Exercise requirements>
The answer must be every line below that holds the word "chart".

Records for this exercise>
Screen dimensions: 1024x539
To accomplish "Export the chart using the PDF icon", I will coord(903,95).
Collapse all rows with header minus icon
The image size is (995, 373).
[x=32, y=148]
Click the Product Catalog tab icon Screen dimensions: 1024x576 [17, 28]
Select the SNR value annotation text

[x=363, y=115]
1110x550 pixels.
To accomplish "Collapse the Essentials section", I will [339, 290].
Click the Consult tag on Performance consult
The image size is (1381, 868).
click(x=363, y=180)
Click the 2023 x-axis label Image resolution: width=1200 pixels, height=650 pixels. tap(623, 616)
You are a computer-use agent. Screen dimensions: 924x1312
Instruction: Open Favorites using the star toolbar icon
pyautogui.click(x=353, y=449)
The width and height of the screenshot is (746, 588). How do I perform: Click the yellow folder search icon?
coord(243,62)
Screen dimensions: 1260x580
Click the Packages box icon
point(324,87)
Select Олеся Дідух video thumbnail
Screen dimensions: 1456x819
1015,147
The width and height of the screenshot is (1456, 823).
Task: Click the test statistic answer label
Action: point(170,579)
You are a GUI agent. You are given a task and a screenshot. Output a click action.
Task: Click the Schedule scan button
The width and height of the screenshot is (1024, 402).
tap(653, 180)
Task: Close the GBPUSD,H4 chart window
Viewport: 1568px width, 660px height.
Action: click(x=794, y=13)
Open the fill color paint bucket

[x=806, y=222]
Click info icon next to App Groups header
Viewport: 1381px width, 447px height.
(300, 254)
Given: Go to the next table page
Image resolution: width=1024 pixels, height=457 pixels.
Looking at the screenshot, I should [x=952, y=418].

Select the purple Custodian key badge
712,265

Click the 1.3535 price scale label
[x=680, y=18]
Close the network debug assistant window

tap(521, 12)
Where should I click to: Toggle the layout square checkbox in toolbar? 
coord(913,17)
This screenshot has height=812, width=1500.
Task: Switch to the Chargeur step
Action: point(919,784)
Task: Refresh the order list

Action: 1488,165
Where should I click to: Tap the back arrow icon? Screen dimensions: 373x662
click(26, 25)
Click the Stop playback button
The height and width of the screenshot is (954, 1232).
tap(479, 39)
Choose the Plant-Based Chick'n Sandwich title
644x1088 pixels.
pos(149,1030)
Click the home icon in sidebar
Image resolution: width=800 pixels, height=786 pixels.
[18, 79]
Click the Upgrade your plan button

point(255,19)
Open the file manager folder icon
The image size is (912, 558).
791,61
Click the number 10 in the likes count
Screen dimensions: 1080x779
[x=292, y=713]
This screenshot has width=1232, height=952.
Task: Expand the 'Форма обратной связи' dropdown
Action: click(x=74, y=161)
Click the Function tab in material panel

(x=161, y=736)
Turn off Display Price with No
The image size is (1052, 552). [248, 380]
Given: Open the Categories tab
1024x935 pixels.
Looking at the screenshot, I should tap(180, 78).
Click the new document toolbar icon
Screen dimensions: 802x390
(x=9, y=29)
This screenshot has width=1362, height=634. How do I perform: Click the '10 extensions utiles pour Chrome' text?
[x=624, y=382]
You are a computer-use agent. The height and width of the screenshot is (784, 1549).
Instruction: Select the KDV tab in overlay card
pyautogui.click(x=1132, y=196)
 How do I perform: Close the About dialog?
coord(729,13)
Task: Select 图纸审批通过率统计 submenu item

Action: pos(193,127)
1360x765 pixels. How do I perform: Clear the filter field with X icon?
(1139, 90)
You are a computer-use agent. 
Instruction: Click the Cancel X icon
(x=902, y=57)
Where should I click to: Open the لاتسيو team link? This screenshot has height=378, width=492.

Answer box>
To accomplish "Export the chart using the PDF icon", I will coord(903,95).
Task: Close the GBPUSD,H4 chart window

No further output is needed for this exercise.